Aim of the exercise
Whenever the word "Collapse" turns up in a line below, that line should be copied.

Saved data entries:

====

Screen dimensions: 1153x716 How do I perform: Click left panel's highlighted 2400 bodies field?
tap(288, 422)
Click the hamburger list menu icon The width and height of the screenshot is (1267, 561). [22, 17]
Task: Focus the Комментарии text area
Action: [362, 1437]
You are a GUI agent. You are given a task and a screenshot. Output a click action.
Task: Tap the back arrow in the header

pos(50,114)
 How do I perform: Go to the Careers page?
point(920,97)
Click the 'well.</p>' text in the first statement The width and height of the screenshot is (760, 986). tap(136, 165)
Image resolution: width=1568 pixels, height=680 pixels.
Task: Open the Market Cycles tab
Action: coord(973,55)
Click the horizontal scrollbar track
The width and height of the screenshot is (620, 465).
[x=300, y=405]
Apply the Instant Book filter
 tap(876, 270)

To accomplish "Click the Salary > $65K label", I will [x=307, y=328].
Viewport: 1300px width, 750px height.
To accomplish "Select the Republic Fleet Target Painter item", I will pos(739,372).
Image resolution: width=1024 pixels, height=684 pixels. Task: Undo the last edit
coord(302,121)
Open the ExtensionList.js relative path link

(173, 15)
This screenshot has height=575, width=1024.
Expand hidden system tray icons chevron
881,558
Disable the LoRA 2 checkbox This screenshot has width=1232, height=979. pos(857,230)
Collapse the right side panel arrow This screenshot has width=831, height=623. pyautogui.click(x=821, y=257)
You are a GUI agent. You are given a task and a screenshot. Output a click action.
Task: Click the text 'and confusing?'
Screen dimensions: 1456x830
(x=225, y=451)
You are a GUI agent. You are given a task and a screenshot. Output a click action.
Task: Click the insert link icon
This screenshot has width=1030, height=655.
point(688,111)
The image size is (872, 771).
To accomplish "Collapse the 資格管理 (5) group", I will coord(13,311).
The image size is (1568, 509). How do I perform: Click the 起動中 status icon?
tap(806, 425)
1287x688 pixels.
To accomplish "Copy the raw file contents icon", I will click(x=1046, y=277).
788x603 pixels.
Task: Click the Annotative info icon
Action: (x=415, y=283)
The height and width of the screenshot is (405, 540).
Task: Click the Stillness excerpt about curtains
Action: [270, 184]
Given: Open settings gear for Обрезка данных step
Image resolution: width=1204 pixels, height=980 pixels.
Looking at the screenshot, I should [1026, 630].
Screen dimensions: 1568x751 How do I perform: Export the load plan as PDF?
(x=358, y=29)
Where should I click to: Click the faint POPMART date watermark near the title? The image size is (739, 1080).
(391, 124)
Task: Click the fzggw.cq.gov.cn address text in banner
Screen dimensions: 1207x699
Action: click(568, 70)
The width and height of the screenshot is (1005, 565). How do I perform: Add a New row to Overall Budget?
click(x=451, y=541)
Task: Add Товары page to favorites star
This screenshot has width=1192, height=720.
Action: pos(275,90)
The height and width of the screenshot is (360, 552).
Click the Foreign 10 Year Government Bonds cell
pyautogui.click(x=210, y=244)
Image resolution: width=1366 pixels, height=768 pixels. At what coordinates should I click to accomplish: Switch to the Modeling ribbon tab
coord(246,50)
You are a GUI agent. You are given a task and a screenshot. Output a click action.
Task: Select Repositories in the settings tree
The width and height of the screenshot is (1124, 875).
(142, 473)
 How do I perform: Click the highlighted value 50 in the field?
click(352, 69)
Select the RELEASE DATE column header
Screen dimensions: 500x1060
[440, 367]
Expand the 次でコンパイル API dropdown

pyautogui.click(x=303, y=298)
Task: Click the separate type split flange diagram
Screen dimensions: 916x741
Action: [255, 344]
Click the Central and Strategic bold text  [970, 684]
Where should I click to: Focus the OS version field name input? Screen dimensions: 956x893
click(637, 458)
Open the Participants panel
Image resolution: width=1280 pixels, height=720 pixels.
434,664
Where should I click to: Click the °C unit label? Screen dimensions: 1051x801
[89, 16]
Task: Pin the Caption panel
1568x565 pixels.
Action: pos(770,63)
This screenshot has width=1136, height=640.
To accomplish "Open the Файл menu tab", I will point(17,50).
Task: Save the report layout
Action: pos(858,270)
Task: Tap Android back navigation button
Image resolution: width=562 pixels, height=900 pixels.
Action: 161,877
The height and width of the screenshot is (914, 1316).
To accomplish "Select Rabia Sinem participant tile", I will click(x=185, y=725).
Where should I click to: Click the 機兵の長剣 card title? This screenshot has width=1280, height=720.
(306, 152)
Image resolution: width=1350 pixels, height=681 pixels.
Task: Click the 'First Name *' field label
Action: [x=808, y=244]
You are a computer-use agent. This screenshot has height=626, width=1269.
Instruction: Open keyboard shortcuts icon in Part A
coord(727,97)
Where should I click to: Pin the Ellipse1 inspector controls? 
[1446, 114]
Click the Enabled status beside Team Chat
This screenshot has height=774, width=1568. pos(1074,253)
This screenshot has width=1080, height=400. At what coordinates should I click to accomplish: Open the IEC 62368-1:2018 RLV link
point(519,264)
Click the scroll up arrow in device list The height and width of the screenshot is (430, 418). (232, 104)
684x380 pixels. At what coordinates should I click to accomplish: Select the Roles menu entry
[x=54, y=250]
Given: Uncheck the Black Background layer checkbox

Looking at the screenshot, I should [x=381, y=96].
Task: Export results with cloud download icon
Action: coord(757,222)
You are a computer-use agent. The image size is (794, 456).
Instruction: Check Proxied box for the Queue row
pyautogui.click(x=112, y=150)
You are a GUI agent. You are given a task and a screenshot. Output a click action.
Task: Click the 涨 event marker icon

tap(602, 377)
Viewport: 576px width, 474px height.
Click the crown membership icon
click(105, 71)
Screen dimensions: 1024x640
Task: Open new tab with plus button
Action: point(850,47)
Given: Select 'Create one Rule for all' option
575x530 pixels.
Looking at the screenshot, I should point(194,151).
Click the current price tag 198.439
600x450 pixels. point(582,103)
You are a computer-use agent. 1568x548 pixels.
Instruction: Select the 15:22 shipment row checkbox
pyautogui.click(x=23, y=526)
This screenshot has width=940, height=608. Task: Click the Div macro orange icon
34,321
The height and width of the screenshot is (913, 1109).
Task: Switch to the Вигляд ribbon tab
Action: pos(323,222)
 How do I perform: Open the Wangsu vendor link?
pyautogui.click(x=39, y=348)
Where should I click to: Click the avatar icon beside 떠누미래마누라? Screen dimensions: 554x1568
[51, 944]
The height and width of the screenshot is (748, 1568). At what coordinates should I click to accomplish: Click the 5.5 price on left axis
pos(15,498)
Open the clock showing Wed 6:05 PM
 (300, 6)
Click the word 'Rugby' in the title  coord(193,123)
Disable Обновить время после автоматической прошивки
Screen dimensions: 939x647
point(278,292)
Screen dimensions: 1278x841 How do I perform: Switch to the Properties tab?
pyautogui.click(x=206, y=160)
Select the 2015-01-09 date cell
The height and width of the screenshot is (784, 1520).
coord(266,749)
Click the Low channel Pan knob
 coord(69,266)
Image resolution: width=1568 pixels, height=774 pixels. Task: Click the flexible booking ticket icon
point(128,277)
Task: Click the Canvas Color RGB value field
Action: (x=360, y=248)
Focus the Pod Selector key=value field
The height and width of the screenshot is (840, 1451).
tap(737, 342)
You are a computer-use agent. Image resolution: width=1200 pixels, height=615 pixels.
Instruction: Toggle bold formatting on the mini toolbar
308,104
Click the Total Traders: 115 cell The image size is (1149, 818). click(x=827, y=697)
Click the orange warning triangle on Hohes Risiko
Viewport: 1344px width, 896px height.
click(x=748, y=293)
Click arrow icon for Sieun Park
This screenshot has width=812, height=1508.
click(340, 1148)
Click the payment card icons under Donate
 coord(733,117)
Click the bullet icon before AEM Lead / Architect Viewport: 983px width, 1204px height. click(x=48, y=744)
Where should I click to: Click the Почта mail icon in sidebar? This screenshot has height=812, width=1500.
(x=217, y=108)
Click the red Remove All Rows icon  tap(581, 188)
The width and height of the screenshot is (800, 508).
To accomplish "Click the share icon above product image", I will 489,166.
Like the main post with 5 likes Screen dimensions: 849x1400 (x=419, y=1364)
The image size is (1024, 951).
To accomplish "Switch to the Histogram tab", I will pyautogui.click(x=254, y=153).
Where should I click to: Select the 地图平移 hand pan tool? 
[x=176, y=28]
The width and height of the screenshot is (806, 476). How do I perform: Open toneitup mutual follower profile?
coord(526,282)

====

Result
Collapse the right side panel arrow This screenshot has width=831, height=623. pyautogui.click(x=821, y=257)
To accomplish "Collapse the 資格管理 (5) group", I will coord(13,311).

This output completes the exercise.